Bruxelles, 07/09/2001 (Agence Europe) - Une conférence des donateurs pour la Macédoine devrait être organisée à Bruxelles le 10 octobre et l'aide promise par l'UE devrait arriver le plus vite possible, sous condition que le processus de réforme et le cessez-le-feu se poursuivent. Javier Solana et Chris Patten ont annoncé cette conférence au cours de leur visite de jeudi et vendredi à Skopje. Le vote de principe du Parlement macédonien sur la réforme de la Constitution, l'aide de l'Union européenne, et la poursuite de la présence internationale après la fin de la mission "Moisson essentielle" de l'OTAN ont été les principaux sujets de cette visite, destinée à réaffirmer le soutien de l'UE, et feront l'objet d'une synthèse qui sera faite samedi midi à Genval pour les ministres des Affaires étrangères réunis en Conseil informel.
A Skopje, le Haut Représentant de l'UE pour la PESC s'est "félicité du pas historique accompli jeudi par le Parlement macédonien". Ce vote, a-t-il dit, "rapproche le peuple de Macédoine d'une paix durable et de la stabilité". Les partis doivent désormais "avancer rapidement pour appliquer les autres éléments de l'accord cadre signé le 13 août", a-t-il ajouté. " Si le vote sur le principe est acquis, il reste le vote sur les textes eux-mêmes. Les échéances doivent être respectées, et il ne faut pas que l'on commence à tenter de modifier les textes", souligne la porte-parole de M. Solana de retour de Skopje. Le Parlement macédonien a voté jeudi à une très large majorité (91 voix pour, 19 contre et 2 abstentions) le principe de la révision constitutionnelle.
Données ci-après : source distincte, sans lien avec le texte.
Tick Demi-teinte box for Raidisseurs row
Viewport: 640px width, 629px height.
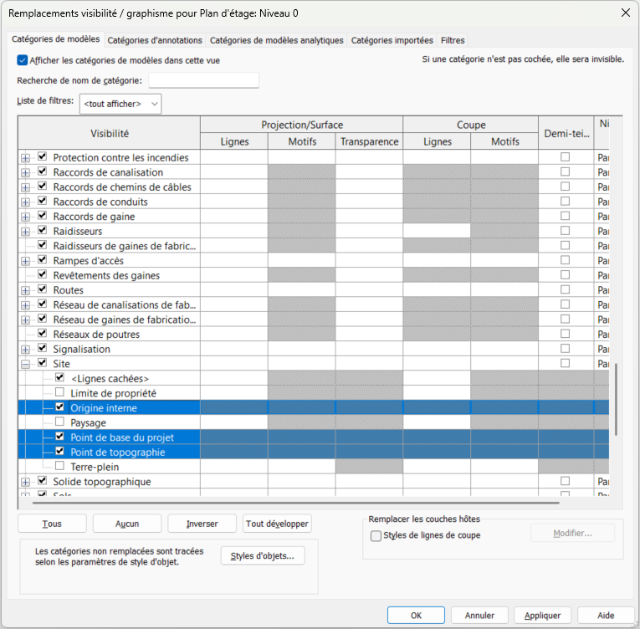click(x=566, y=231)
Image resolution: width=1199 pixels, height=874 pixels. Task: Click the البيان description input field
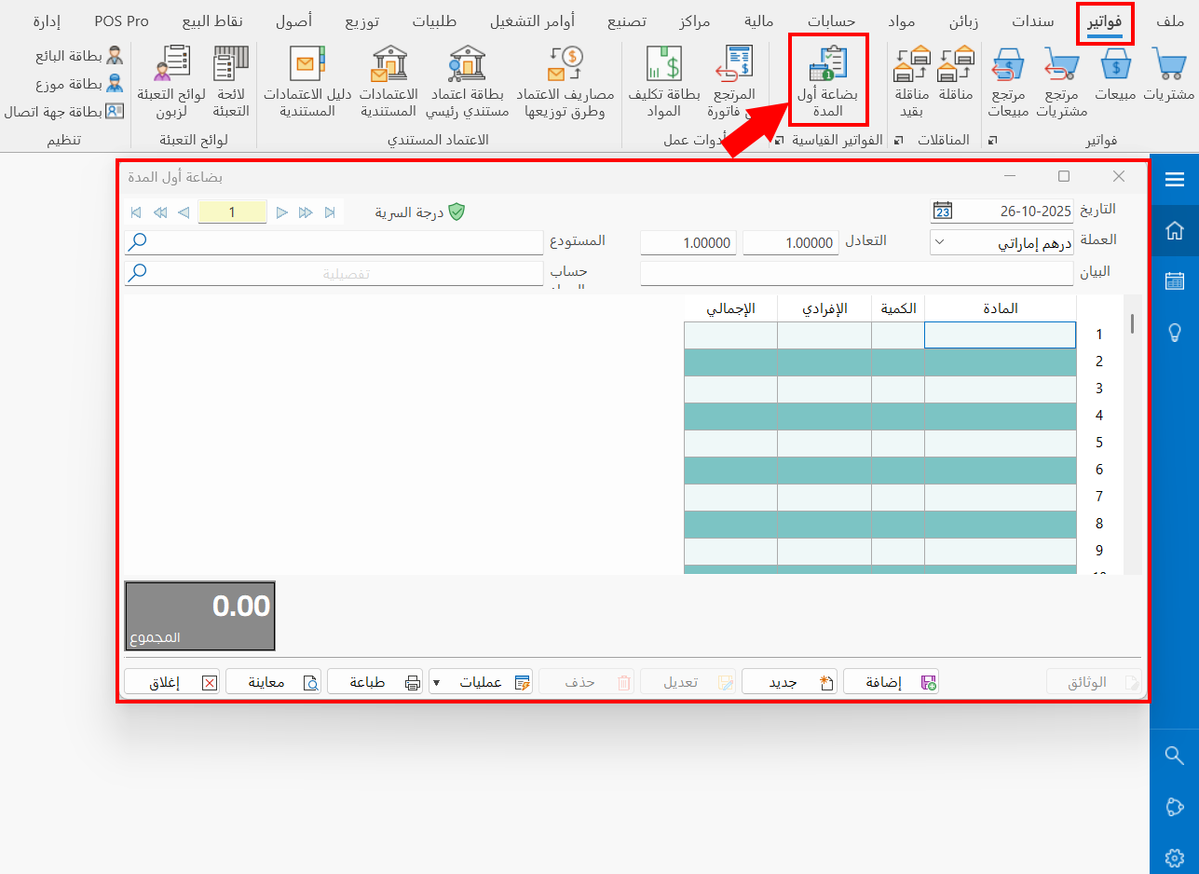[x=856, y=273]
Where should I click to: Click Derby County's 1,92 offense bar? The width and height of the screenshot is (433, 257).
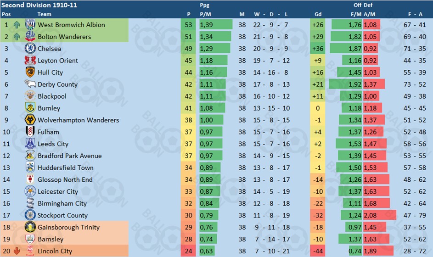[345, 84]
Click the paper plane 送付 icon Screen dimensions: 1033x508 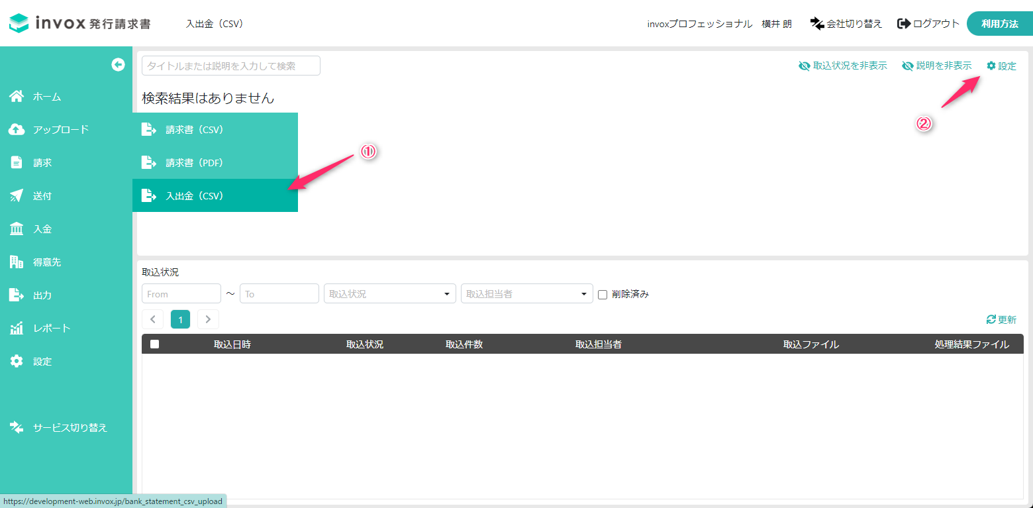click(17, 196)
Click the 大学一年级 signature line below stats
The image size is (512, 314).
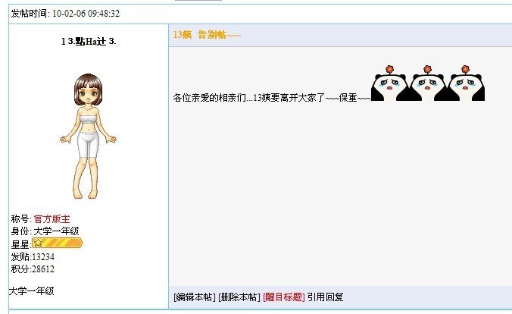coord(31,290)
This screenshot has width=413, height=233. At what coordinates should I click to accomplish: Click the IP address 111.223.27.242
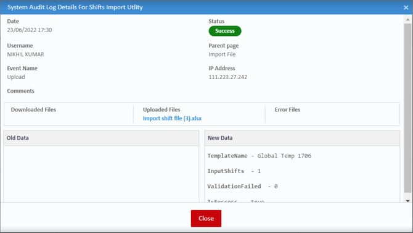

Comme prévu, cette étape franchie, l'OTAN a repris vendredi matin la collecte des armes.
Javier Solana devrait aussi faire part aux ministres des Affaires étrangères des attentes des différents partis de Macédoine quant à la poursuite des efforts internationaux après la mission de collecte des armes de l'OTAN, qui doit s'achever à la fin du mois. Il semble que les Macédoniens souhaiteraient que l'OTAN soit remplacée par l'ONU, alors que la guérilla albanaise préférerait que l'Alliance prolonge son mandat. Du côté de l'UE, on n'affiche pas encore de préférence, et les discussions sont en cours sur les observateurs comme sur leur protection, mais le refus de la proposition de l'émissaire européen François Léotard d'une force européenne semble assez clair. "La proposition d'une force européenne de 1500 hommes est une suggestion de M.Léotard et pas une idée de l'Union européenne", soulignent des diplomates, pour qui cette idée "est un peu en avance sur les réalités de l'Union européenne, et particulièrement les réalités institutionnelles". La force européenne d'intervention rapide de 60.000 hommes de l'UE devrait être opérationnelle en 2003, mais l'Europe devrait être prête d'ici la fin de l'année pour des missions de gestion des crises au cas par cas, avaient indiqué les ministres de la Défense dès le mois de mai. "La discussion à Genval se concentrera d'abord sur le rôle de coordination générale de l'Union européenne, sur la description des tâches et l'évaluation des besoins qui apparaîtront après la Mission récolte essentielle", précisent ces mêmes diplomates.